Expulsan al Gran Maestro de la masonería cubana al grito de «fuera ladrón»

Líder de la Gran Logia de Cuba se pronuncia tras el robo de 19 mil dólares

LA HABANA, 24 mar. El Gran Maestro de la Gran Logia de Cuba, Mario Alberto Urquía Carreño, ha sido expulsado por los representantes de más de 300 logias de la Isla al grito de “Fuera ladrón, usurpador, sinvergüenza, traidor”. Los hechos se produjeron el domingo, cuando Urquía, que sigue ocupando el cargo tras el polémico robo de 19.000 dólares de su oficina, se disponía a presidir la sesión semestral de la Alta Cámara masónica.

La información, adelantada por CubaNet, fue confirmada a 14ymedio este lunes por Ángel Santiesteban, masón de grado 33 –el peldaño más alto en la jerarquía de la orden– y periodista independiente, que no pudo asistir al acto pero conoce los hechos.

A su juicio, quien suceda al Gran Maestro –previsiblemente el Diputado Gran Maestro, Gerardo Cepero Díaz, crítico con Urquía– detendrá la interferencia de la Seguridad del Estado en la logia, algo que deja espacio al optimismo.

Los masones consideraron que Urquía estaba desempeñando de manera ilegal el cargo, ya que el pasado 25 de enero fue expulsado por el Supremo Consejo del Grado 33 para la República de Cuba  por su presunta “traición”.

Un testigo de lo acontecido este domingo afirmó a CubaNet que el Gran Maestro se negaba a abandonar la sala, pero tuvo que hacerlo por la exigencia casi unánime de los representantes de las logias.

“Había mucha indignación acumulada por el actuar del Gran Maestro. Salió diciendo que llamaría al Registro de Asociaciones (del Ministerio de Justicia) para quejarse, pero ellos no tienen ninguna autoridad aquí”, dijo.

“Eso nunca había pasado en la masonería cubana –agregó–, ni lo penoso tras el robo, ni la injerencia descarada de la Seguridad del Estado, ni la expulsión de un Gran Maestro en funciones. Hoy es el día de la vergüenza, el día en que los masones cubanos demostramos nuestra autonomía e integridad”.

La Gran Logia había expulsado a Urquía por su conducta «punible e intencional», a pesar de que su responsabilidad en el robo del dinero –que pertenecía al Asilo Nacional Masónico Llansó, en el municipio habanero de Arroyo Naranjo– se está investigando aún.

El Supremo Consejo consideró entonces que su “atrincheramiento” estaba, además, dejando como consecuencia un «cisma masónico de gran envergadura en el territorio nacional».

Urquía seguía aferrado al cargo pese a contar con el rechazo de una gran mayoría de masones, algunos de los cuales habían pedido a EE UU que eventualmente le negara una posible entrada al país por “ser un colaborador activo de los órganos de inteligencia del régimen de Cuba”.

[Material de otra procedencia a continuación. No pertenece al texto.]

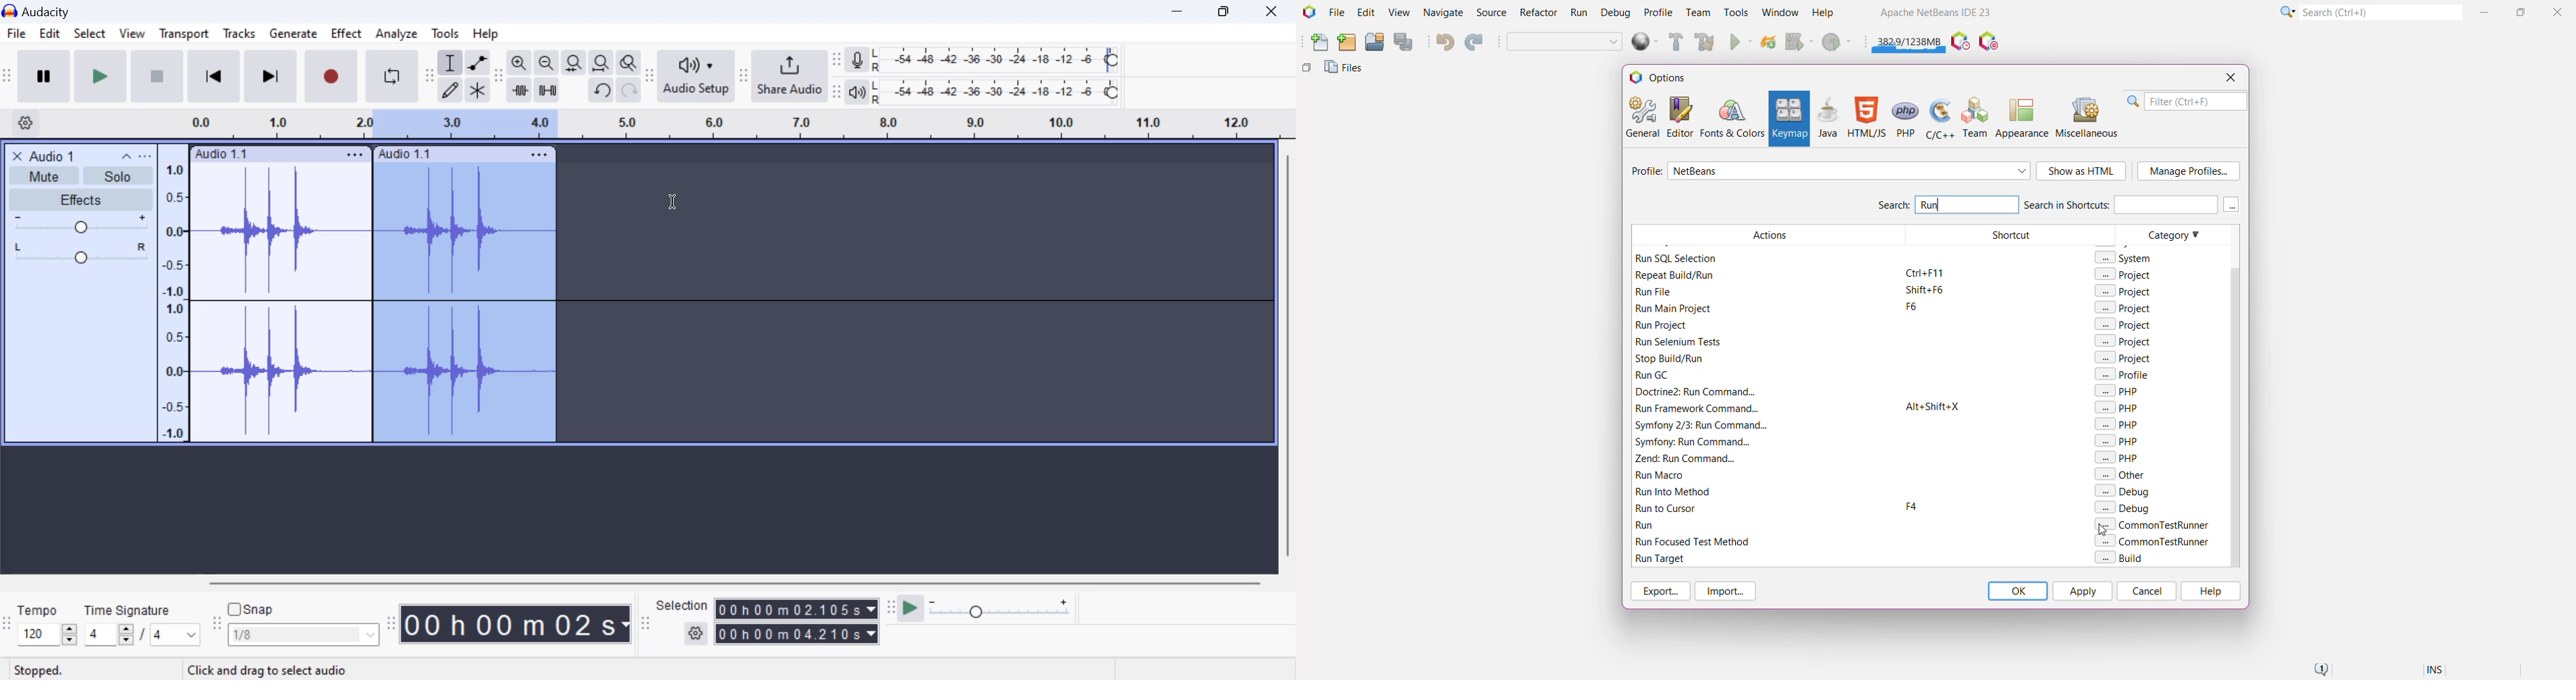 The image size is (2576, 700). I want to click on Cancel, so click(2147, 591).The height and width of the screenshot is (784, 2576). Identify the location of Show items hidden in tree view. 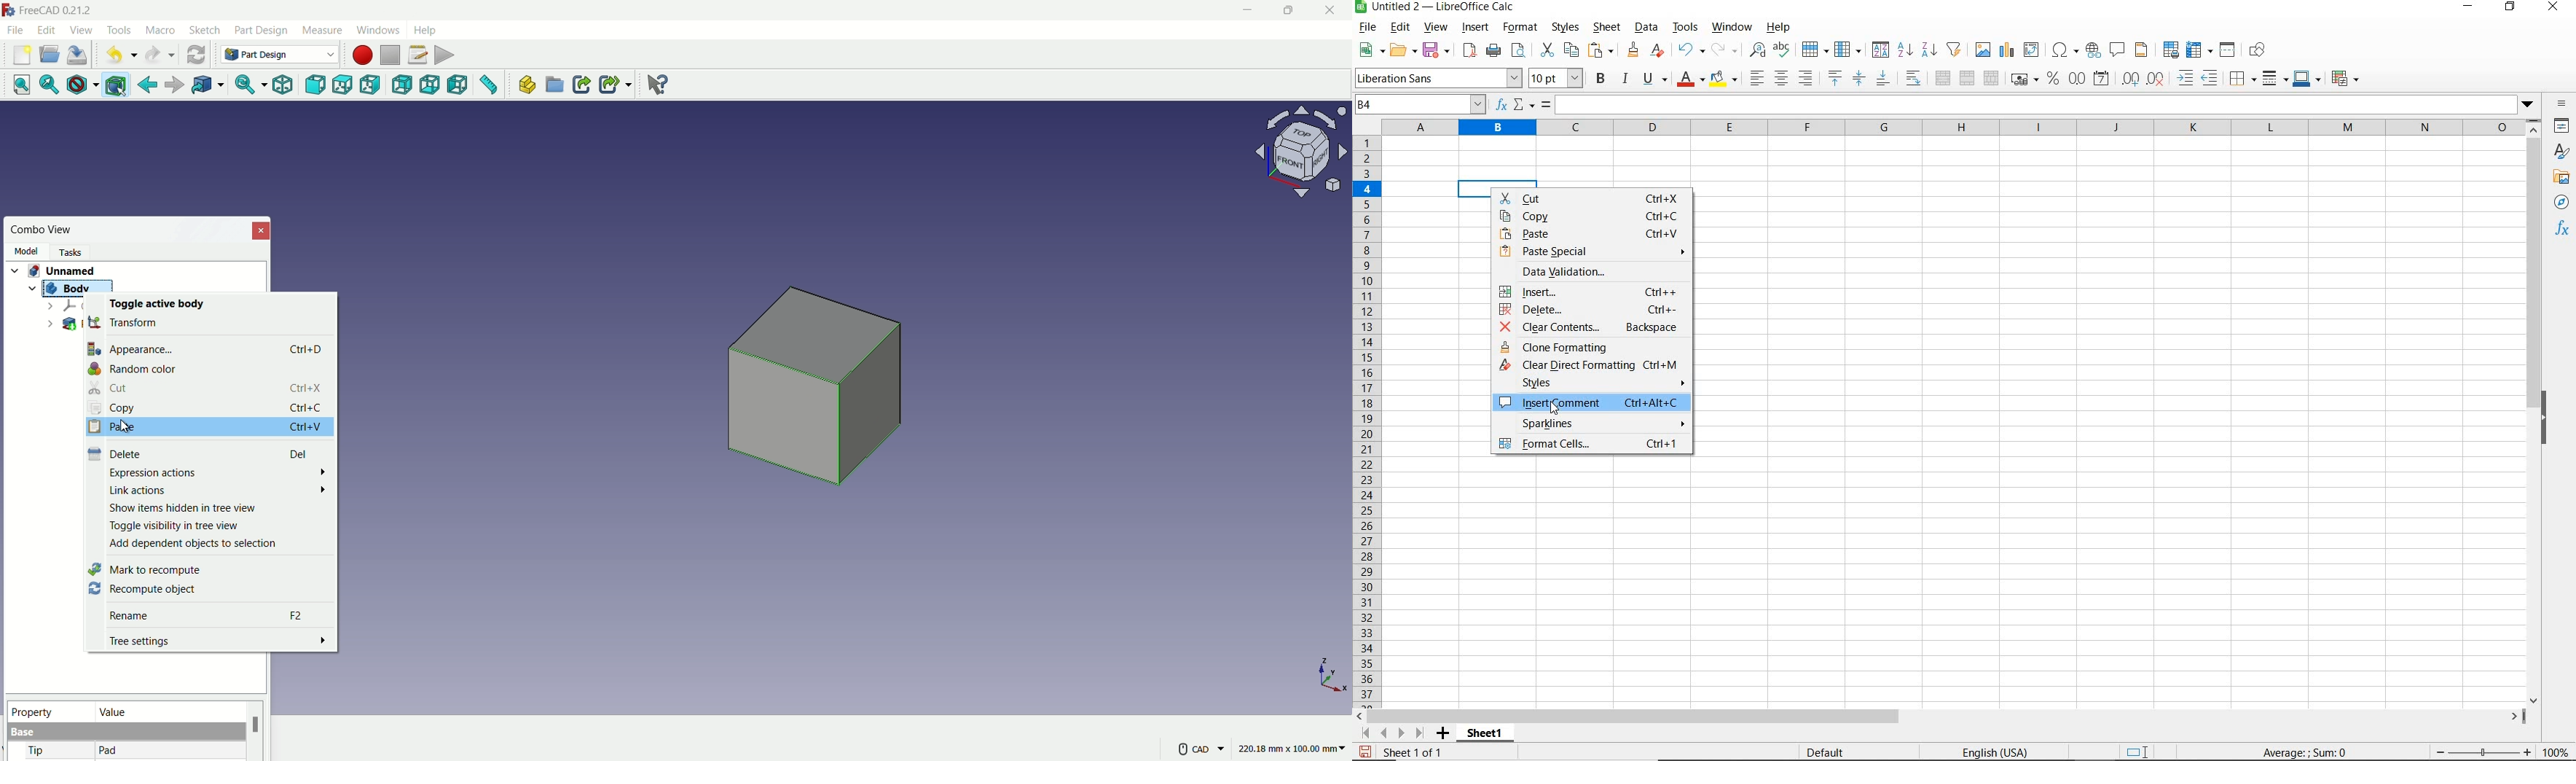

Así lo expuso el masón residente en Colombia, Pompilio Portuondo en su cuenta de Facebook, donde añadió el nombre de algunos presuntos “colaboradores”.

“De manera paulatina seguiremos sacando a la luz más nombres de personas que están colaborando con Mario Alberto Urquia y todos los HH (hermanos) que de una manera u otra hayan ocultado, apoyado o apoyen al señor Mario Alberto Urquia Carreño en la próxima sesión de la Alta Cámara Masónica de la Gran Logia el domingo 24 de marzo.

Lo expondremos para conocimiento de toda la comunidad internacional y en especial en EE UU, para que les sea negada su entrada como agentes del régimen”, señaló.

Según CubaNet, una vez se logró la salida de Urquía, y bajo la presidencia transitoria del ex Gran Maestro, Ernesto Zamora, se impugnaron todos los Decretos que Urquía había formado después del 25 de enero hasta la fecha, “incluidos aquellos en los que enviaba a la Corte a quienes se le habían enfrentado”.

Queda por saber qué ocurrirá con José Ramón Viñas Alonso, Soberano Gran Comendador del Supremo Consejo del grado 33, que fue expulsado de la masonería por siete años por una sentencia de la Corte Suprema de Justicia Masónica de Cuba el jueves 22 de febrero.

Su “castigo” fue interpretado por muchos como una venganza de Urquía Carreño contra Viñas, por haber denunciado el robo de los 19.000 dólares de la discordia.